Text block -
════════
CODEWITHSUNDEEP
pygtkubuntu-unity
wa4557
wa4557

Reputation: 1045

check if menuitem was selected; pygtk

maybe a trivial question, but I'm having some severe problems with PyGTK... I'm trying to programm an application indicator for unity with gtk, and I'm trying to set some of my menuitems insensitive (via set_sensitive(False)) after I clicked on them...

Here's a code snippet:

class CheckNAS: 
    def __init__(self): 
      self.ind = appindicator.Indicator("debian-doc-menu", "indicator-   messages",appindicator.CATEGORY_APPLICATION_STATUS)
      self.ind.set_status (appindicator.STATUS_ACTIVE)
      self.ind.set_attention_icon("icon1")
      self.ind.set_icon("icon2")

    def menu_setup(self):
      self.quit_item = gtk.MenuItem("QUIT") 
      self.quit_item.connect("activate",self.quit)

      if condition_function()==True:
        self.quit.set_sensitive(False)
      self.quit_item.show()
      self.menu.append(self.quit_item)

and then I do repeatedly menu_setup via an add_timeout(1000,self.condition_function). This works fine in principle, but I'd prefer that the menuitem turns insensitive immiediately after I clicked it... Sorry for the Noob-question:)

Upvotes: 0

Views: 302

Answers (1)
════════
Collected data -
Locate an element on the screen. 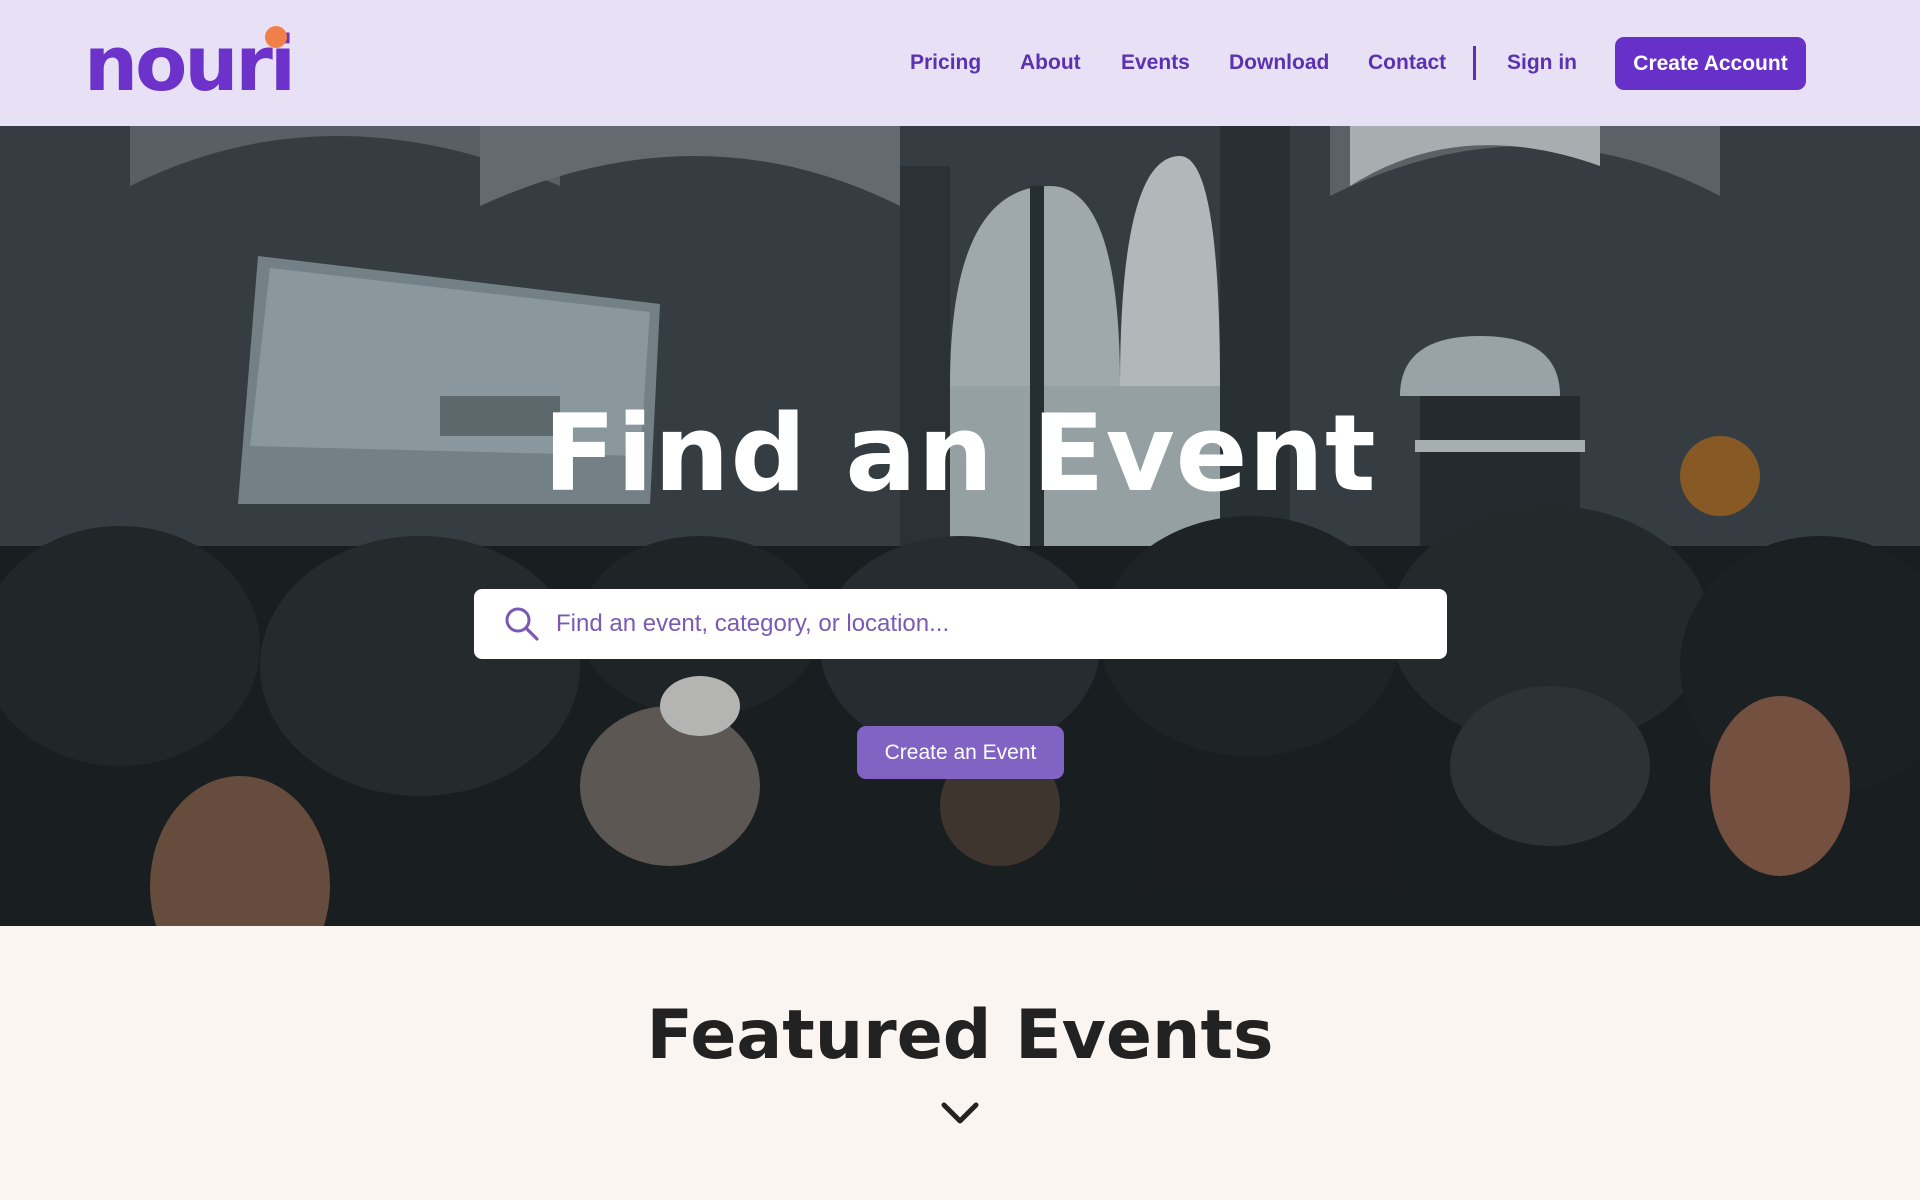  logo-wordmark: nouri is located at coordinates (190, 64).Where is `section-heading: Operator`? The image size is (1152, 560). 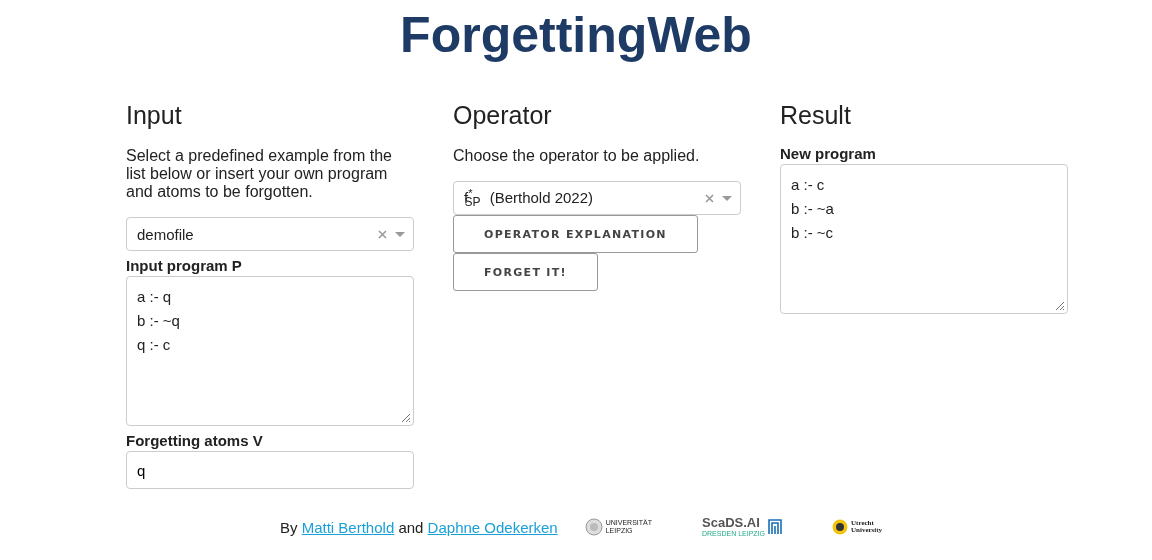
════════
Problems to work on -
1: In the PyGTK question's code, which methods are called on self.ind? List them.
2: Reproduce the PyGTK question's text from "self.menu.append(self.quit_item)" up to and including "for the Noob-question:)".

Set of answers -
1: set_status, set_attention_icon, set_icon

2:
self.menu.append(self.quit_item)

and then I do repeatedly menu_setup via an add_timeout(1000,self.condition_function). This works fine in principle, but I'd prefer that the menuitem turns insensitive immiediately after I clicked it... Sorry for the Noob-question:)